We were a little confused by the whole five transit systems thing at first, but we got some insight by following another pack packer couple who I overheard talking about the same stop we were looking for. When we found the ticketing area for the train we needed, all but two of the ticketing systems were broken. I tried one but it wouldn’t take actual money so I went to the line for the other one. Then both of them broke right in front of us as people used them. We bought tickets from a person and then went to the turn style where all but two of them were broken. This was the most broken train station I’d ever used. The train was nice though, and when we left the station there as a great view of the city. We got off one stop down in Chinatown.

As our train was pulling up I was checking out all of the sights. In the distance we could see the Petronas Twin Towers that are in every photograph of Kuala Lumpur, which we also had seen on the KLIA Express on the way in. I saw a tall hotel called the Mandarin Pacific and thought it would be great to stay there because we could see out over the city, so we went and got a room there. After a short rest we went out and got some refreshments including a bottle of cabernet. We went back to the hotel and I enjoyed a glass of wine while taking a bath. I bathe in every hotel that has a tub because you never know when you’ll find another one since they’re so scarce.

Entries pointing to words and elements
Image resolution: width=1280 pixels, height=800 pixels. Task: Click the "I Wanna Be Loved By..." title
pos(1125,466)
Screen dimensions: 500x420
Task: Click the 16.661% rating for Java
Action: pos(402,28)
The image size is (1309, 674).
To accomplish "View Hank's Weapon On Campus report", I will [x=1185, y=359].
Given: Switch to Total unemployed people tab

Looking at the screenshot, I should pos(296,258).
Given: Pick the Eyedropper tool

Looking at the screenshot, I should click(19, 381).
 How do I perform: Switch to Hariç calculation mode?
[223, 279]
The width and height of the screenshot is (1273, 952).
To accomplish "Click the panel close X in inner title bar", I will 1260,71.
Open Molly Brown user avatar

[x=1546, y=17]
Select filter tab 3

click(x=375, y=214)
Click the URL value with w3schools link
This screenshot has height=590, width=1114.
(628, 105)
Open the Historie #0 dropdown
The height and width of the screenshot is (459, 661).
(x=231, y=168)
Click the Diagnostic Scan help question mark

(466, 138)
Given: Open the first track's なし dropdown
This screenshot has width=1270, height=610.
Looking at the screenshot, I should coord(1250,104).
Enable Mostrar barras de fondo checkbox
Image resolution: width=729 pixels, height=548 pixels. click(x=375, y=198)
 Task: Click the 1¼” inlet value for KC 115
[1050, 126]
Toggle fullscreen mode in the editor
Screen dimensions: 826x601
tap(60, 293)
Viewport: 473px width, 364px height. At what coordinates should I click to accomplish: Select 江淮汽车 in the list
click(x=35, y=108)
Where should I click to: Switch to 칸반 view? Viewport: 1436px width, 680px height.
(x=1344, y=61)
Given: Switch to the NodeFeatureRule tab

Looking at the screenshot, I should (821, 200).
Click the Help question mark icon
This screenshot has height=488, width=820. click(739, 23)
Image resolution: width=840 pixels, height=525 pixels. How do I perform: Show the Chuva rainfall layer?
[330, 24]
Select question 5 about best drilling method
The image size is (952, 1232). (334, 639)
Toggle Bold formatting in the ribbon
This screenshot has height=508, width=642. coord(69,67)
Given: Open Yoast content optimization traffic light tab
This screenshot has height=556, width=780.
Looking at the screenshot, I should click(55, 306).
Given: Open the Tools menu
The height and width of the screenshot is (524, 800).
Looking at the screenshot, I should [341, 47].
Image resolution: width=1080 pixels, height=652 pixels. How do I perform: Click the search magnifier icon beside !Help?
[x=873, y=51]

▶ _Exercise_:
Write out the Kuala Lumpur train travel passage above in full, word for word.

▶ _Final answer_:
We were a little confused by the whole five transit systems thing at first, but we got some insight by following another pack packer couple who I overheard talking about the same stop we were looking for. When we found the ticketing area for the train we needed, all but two of the ticketing systems were broken. I tried one but it wouldn’t take actual money so I went to the line for the other one. Then both of them broke right in front of us as people used them. We bought tickets from a person and then went to the turn style where all but two of them were broken. This was the most broken train station I’d ever used. The train was nice though, and when we left the station there as a great view of the city. We got off one stop down in Chinatown.

As our train was pulling up I was checking out all of the sights. In the distance we could see the Petronas Twin Towers that are in every photograph of Kuala Lumpur, which we also had seen on the KLIA Express on the way in. I saw a tall hotel called the Mandarin Pacific and thought it would be great to stay there because we could see out over the city, so we went and got a room there. After a short rest we went out and got some refreshments including a bottle of cabernet. We went back to the hotel and I enjoyed a glass of wine while taking a bath. I bathe in every hotel that has a tub because you never know when you’ll find another one since they’re so scarce.